Der Geruch rief in Marie Erinnerungen an die Reise nach Spanien wach, die sie mit ihren Freundinnen Kim und Franzi in den Osterferien unternommen hatte. Sie hatten einen Sprachkurs in dem wunderschönen Städtchen Cuenca gemacht und waren ganz nebenbei in einen spannenden Fall verwickelt worden. Als Die drei !!! gingen Kim, Franzi und Marie regelmäßig auf Verbrecherjagd und hatten bisher noch jeden Fall gelöst.
Marie griff nach ihrem iPad, um sich die Urlaubsfotos noch einmal anzuschauen. Ein Bild nach dem anderen erschien in leuchtenden Farben auf dem Display und Marie versank in Erinnerungen …
Plötzlich gellte ein spitzer Schrei durch das Haus.
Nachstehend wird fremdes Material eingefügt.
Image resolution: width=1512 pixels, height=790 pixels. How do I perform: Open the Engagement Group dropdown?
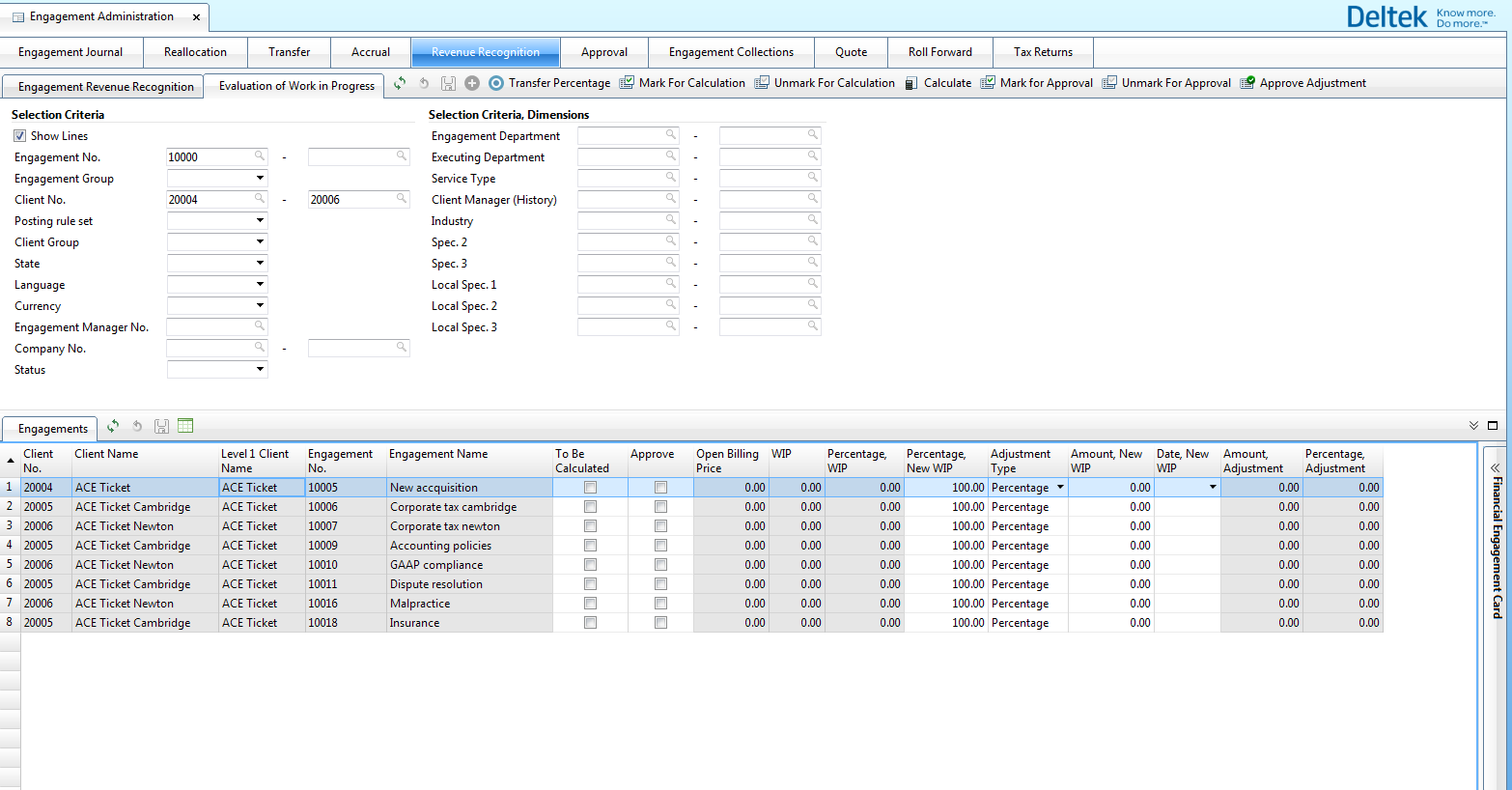coord(260,178)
Marie zuckte zusammen. Lina! Es klang, als wäre sie direkt nebenan im Badezimmer. Sofort meldete sich Maries Detektivinstinkt. War ihrer Stiefschwester etwas passiert? Ein Unfall? Eine Entführung? Oder ein Mordversuch unter der Dusche wie in dem Film Psycho? Marie hatte sich den alten Klassiker erst vor Kurzem auf DVD angesehen und bekam eine Gänsehaut, als sie an das gezückte Messer und die Blutspritzer in der Badewanne dachte. Sie warf das iPad aufs Bett und sprang auf.
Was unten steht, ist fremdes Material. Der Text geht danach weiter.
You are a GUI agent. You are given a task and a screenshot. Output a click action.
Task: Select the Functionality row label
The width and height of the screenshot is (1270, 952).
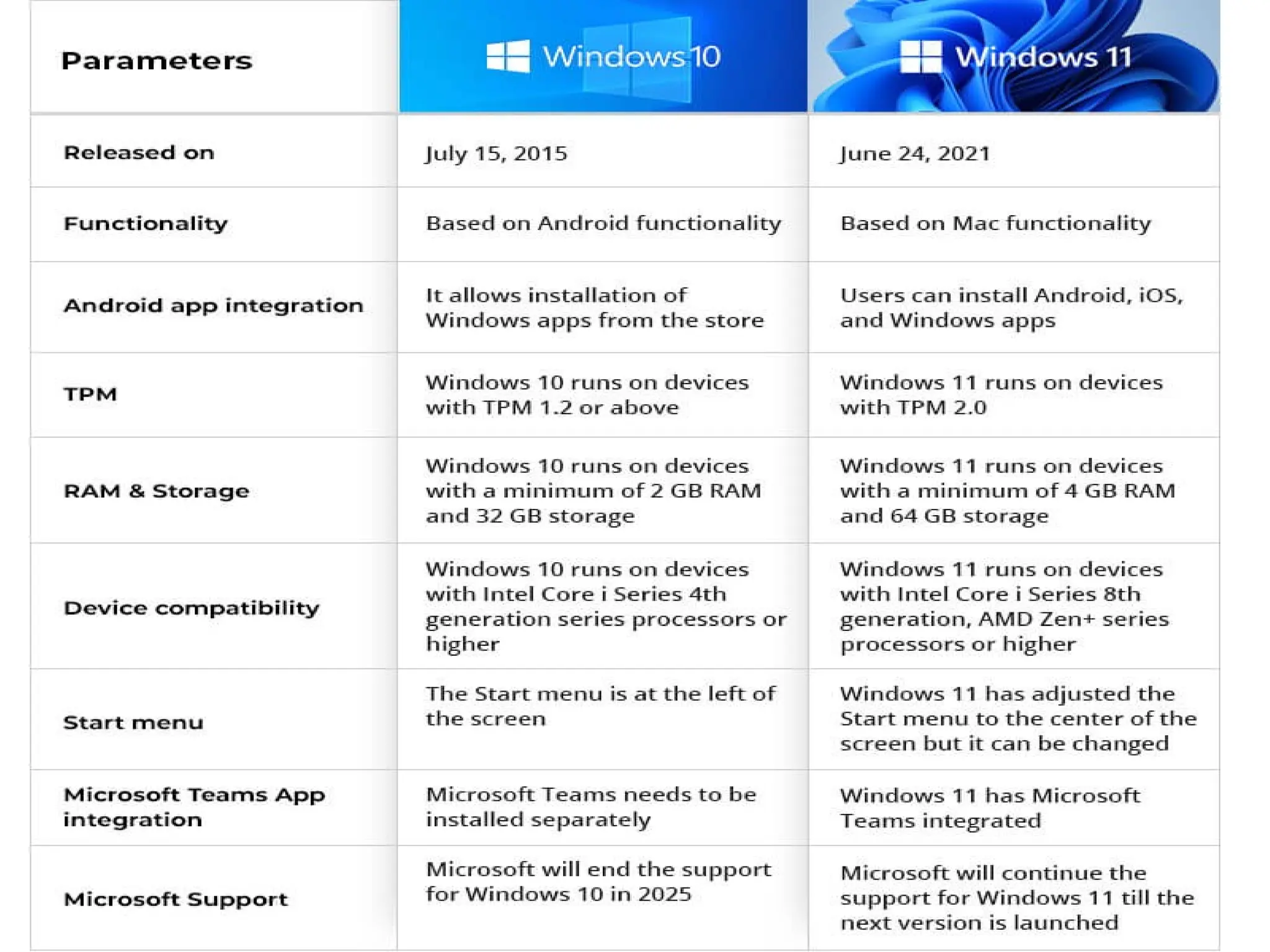click(146, 223)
»Keine Angst, Lina, ich komme!« Marie stürmte ins Bad und blieb wie angewurzelt stehen. Fassungslos starrte sie auf die Szene, die sich ihr darbot. Lina war nicht verunglückt. Sie wurde auch nicht entführt oder ermordet. Stattdessen stand sie mitten in einer Wasserfontäne, die aus dem abgebrochenen Wasserhahn am Waschbecken schoss. Es sah aus wie ein riesiger Springbrunnen. Lina war klitschnass und schnappte nach Luft.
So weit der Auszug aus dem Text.